**Task requirements**
Nothing may be dropped or added when the entries below are copied.

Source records
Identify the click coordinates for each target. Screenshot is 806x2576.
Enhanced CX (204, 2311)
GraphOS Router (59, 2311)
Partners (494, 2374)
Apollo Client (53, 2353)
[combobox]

**Answer for this exercise**
Identify the click coordinates for each target. Screenshot is 806x2576.
Enhanced CX (204, 2311)
GraphOS Router (59, 2311)
Partners (494, 2374)
Apollo Client (53, 2353)
[combobox]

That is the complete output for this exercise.